------ EXERCISE MATERIAL

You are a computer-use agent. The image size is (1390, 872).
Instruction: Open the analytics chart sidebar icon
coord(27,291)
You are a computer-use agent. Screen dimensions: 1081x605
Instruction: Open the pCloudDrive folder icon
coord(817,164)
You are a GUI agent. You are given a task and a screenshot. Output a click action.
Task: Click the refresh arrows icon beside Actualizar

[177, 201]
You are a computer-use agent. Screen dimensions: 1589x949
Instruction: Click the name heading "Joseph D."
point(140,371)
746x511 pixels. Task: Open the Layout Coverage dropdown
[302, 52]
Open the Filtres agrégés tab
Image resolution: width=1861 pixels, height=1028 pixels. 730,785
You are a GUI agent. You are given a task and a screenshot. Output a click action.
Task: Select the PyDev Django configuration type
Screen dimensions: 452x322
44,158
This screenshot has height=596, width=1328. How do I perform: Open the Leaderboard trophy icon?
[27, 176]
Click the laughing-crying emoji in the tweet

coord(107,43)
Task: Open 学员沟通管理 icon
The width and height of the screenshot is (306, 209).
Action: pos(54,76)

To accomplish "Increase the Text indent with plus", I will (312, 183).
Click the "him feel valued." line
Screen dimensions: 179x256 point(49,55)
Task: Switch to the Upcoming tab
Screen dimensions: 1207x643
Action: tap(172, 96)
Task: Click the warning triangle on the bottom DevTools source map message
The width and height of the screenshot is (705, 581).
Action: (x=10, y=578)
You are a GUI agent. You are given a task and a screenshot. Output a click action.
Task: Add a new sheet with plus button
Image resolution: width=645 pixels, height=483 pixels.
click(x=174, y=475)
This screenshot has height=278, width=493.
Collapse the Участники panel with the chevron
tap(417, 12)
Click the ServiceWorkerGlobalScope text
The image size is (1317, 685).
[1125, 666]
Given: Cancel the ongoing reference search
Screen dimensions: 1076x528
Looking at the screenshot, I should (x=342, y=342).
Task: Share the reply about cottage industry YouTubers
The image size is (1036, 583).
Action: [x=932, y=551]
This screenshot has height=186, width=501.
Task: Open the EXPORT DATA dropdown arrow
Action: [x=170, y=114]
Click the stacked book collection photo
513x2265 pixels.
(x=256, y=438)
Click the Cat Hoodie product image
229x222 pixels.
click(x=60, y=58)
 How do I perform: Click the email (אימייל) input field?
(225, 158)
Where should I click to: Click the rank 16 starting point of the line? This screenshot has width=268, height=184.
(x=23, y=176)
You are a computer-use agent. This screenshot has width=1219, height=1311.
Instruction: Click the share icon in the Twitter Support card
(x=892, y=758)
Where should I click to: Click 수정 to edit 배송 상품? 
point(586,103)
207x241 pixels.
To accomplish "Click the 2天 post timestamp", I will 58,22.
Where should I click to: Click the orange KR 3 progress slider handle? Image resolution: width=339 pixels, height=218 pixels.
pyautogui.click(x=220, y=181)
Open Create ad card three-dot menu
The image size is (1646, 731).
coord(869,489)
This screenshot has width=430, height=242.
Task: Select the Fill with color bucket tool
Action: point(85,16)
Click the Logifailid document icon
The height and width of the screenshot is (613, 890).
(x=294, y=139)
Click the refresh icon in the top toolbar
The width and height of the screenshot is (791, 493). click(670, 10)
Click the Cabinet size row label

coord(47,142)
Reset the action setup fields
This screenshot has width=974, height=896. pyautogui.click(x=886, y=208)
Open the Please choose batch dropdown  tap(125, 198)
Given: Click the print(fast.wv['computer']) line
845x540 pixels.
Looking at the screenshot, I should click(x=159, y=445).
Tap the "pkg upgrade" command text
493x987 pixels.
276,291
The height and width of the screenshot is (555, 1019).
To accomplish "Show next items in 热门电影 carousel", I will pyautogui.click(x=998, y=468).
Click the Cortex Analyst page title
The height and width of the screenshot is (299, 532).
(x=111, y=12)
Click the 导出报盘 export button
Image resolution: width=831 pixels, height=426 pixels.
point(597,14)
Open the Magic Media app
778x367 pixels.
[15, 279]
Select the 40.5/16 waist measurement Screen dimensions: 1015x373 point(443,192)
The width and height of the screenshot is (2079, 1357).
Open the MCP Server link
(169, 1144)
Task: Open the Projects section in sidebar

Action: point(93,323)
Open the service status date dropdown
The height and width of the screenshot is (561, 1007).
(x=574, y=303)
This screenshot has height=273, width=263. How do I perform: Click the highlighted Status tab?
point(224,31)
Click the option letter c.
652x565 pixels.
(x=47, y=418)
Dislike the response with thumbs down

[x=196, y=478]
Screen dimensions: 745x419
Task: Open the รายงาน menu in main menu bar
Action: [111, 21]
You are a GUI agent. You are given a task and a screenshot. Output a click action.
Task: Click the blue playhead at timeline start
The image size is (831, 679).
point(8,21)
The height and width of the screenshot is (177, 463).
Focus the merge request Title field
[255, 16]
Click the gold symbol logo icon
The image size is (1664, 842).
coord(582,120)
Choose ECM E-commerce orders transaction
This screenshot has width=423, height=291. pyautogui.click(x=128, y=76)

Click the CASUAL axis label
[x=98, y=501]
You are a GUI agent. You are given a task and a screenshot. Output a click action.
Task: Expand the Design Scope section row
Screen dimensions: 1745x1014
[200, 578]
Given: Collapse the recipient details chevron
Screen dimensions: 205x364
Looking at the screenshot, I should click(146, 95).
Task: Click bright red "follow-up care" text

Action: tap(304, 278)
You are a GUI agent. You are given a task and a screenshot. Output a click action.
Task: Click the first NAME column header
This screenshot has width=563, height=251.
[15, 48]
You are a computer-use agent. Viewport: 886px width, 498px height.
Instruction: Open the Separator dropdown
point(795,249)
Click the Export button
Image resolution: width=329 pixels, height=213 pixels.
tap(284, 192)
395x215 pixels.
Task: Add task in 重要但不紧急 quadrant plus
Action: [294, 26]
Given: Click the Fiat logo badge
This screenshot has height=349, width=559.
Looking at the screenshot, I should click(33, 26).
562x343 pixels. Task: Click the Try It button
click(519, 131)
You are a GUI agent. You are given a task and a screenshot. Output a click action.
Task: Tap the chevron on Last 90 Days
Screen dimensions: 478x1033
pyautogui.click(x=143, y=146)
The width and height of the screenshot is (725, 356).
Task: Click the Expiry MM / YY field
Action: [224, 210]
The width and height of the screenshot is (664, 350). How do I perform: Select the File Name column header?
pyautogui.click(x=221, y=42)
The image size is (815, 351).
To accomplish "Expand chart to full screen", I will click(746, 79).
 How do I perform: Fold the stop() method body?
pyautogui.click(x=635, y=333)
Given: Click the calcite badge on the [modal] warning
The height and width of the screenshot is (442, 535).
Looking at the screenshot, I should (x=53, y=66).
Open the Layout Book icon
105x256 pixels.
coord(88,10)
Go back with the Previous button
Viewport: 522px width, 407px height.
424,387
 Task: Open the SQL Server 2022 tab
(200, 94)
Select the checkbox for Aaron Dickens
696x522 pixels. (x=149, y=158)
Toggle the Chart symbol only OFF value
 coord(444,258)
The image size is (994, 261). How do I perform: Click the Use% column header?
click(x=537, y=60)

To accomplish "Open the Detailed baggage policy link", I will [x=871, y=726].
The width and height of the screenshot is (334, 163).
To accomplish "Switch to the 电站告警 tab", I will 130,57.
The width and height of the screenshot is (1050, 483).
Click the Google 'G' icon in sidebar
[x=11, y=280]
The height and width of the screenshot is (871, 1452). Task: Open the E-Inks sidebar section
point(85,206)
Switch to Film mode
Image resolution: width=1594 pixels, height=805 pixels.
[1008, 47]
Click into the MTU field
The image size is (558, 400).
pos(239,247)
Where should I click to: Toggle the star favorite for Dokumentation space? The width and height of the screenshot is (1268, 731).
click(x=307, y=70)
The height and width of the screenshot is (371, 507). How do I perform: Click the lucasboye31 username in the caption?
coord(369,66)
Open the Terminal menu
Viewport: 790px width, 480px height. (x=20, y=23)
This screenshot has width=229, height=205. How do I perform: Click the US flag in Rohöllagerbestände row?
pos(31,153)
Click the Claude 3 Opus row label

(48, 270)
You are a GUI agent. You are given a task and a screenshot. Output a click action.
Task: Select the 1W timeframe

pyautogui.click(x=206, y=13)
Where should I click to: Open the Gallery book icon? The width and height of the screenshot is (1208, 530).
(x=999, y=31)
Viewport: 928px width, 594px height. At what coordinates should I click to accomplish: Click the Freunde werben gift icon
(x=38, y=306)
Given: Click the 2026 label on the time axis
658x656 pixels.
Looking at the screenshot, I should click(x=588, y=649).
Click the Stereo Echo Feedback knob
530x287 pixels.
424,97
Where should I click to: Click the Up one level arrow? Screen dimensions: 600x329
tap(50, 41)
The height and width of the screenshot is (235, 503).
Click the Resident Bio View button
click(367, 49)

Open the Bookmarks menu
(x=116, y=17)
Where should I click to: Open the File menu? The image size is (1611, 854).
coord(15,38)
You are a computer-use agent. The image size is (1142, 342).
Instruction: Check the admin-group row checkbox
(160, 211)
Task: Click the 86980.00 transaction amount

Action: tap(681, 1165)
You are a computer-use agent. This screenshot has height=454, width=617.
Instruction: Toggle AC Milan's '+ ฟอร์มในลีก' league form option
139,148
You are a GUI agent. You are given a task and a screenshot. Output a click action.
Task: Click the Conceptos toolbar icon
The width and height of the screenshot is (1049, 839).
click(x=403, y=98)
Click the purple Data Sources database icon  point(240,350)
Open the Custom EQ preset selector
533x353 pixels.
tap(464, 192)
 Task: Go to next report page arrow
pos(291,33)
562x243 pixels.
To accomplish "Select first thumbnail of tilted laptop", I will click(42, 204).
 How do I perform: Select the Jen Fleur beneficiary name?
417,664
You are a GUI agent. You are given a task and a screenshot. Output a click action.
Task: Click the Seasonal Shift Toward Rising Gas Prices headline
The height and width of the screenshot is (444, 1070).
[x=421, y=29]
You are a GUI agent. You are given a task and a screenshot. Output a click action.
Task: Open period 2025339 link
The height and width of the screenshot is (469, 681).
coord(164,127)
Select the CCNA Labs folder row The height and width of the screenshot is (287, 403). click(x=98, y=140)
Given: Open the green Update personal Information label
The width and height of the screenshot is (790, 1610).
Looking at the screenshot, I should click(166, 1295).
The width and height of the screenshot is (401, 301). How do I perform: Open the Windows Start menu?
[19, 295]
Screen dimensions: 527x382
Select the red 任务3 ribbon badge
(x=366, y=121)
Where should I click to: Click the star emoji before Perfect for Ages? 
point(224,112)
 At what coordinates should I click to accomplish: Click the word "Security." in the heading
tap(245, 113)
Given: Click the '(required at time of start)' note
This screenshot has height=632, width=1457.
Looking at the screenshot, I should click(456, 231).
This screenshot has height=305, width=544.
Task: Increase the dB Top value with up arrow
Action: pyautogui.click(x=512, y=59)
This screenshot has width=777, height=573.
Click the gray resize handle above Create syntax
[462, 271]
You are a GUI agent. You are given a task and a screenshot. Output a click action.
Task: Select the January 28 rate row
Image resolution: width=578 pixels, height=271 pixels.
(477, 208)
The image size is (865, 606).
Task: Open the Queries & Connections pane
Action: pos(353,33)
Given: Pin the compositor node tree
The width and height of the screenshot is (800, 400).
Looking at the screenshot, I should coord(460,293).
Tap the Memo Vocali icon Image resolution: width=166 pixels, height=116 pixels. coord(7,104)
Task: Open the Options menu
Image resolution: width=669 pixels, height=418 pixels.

------------

▸ TASK REQUIREMENTS
Wherever the word "will" occurs in the data, copy that whole line.

▸ SOLVED EXERCISE
To accomplish "Increase the Text indent with plus", I will (312, 183).
To accomplish "Click the 2天 post timestamp", I will 58,22.
To accomplish "Show next items in 热门电影 carousel", I will pyautogui.click(x=998, y=468).
To accomplish "Expand chart to full screen", I will click(746, 79).
To accomplish "Open the Detailed baggage policy link", I will [x=871, y=726].
To accomplish "Switch to the 电站告警 tab", I will 130,57.
To accomplish "Select first thumbnail of tilted laptop", I will click(42, 204).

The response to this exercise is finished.